Preparing for the 0.2 draft
Joshua Bloch
jjb at google.com
Thu Feb 4 13:08:39 PST 2010
Mark,
On Thu, Feb 4, 2010 at 12:27 PM, Mark Mahieu <markmahieu at googlemail.com>wrote:
>
> On 4 Feb 2010, at 05:56, Joshua Bloch wrote:
>
> > Neal found 48 locations in OpenJDK 6 in which he claimed that evaluating
> > "this" in the surrounding context would be helpful. I decided to take a
> > closer look at them in hopes of learning something.
>
> <snip>
>
> > 4 could not take advantage of the
> > "enclosing scope semantics for this," because the anonymous class has a
> > method that shadows the one in the enclosing class (see (1) below for an
> > example)
>
> If "this" were evaluated in the context of the enclosing class, how could
> shadowing come into play here? Wouldn't the former preclude the latter?
>
This class of uses concern SAM types, exclusively. Technically you're right.
But evaluating "this" in the enclosing context of a "SAM lambda" is a bit
harder to fathom.
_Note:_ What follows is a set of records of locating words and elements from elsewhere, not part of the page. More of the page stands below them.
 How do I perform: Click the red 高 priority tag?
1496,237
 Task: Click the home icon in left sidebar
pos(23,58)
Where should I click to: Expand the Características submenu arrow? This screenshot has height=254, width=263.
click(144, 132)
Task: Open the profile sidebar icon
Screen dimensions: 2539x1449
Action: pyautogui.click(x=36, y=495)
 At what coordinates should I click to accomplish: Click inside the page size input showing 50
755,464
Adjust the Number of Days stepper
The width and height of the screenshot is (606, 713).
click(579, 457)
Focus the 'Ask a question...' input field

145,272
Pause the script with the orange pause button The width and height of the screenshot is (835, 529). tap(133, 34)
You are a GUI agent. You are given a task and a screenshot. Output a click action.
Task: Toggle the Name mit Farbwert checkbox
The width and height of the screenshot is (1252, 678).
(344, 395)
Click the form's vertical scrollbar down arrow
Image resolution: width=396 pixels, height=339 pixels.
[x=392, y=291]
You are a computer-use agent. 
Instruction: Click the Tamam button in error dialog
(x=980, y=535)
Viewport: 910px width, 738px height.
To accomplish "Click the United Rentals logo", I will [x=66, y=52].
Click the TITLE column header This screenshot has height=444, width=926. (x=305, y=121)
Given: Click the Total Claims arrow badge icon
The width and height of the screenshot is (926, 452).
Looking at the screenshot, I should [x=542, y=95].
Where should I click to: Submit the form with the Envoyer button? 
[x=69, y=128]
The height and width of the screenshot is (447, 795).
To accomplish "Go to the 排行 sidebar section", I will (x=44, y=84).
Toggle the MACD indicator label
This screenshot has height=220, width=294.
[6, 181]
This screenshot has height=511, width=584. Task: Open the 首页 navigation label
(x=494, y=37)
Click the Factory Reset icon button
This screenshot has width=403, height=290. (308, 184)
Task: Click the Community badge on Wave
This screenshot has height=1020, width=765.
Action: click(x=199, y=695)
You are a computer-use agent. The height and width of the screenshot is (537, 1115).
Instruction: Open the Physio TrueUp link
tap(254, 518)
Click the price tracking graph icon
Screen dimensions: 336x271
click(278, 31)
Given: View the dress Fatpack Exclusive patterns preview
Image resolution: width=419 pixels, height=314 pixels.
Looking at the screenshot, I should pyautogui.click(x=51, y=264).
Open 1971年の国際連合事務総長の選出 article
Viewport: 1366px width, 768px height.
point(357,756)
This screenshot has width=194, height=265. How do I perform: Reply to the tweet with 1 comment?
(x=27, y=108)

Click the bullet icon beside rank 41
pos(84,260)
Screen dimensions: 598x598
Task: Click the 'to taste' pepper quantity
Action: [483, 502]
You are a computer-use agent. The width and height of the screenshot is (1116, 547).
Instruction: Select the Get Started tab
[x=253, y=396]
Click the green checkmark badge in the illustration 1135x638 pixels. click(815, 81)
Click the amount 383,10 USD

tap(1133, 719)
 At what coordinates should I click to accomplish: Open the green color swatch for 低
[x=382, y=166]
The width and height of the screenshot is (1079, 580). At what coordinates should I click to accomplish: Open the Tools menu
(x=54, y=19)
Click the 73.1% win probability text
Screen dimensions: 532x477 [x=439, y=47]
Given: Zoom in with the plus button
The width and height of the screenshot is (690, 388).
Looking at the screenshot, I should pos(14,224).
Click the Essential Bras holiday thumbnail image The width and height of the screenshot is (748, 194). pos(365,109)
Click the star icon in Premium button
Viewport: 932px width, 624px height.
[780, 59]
If you're implementing the compare method of a Comparator
instance and you invoke the compare method, you probably expect a recursive
invocation.
>
> > (1) src/share/classes/com/sun/java/util/jar/pack/Histogram.java:187
> >
> > class Histogram {
> > public double getBitLength(int value) {
> > double prob = (double) getFrequency(value) / getTotalWeight();
> > return - Math.log(prob) / log2;
> > }
> >
> > private final BitMetric bitMetric = new BitMetric() {
> > public double getBitLength(int value) {
> > return Histogram.this.getBitLength(value);
> > }
> > };
> > }
> >
> > The qualified this is necessary only because the anonymous class gives
> its
> > sole method the same name as the one that it wants to call in its
> enclosing
> > instance. But you can't name the method in a lambda expression, so having
> > "this" evaluated in the surrounding context would not be necessary (or
> > helpful) here.
>
> The method is named anyway, by the BitMetric interface. Surely it's
> whether or not that is visible in the body of an equivalent lambda which
> determines how helpful a given approach is? For this particular example,
> the "evaluated in surrounding context" approach works out the same as the
> approach in the v0.1 draft spec, I think. Or is that your point?
>
I was purpose vague in discussing "class 4." I do believe the examples in
this class don't benefit from evaluating this in the surrounding context,
but it's hard to discuss them precisely until we firm up our story on SAM
types.
Josh
P.S. Also I reviewed 48 (!) uses, which limited the amount of time I could
spend thinking about each one.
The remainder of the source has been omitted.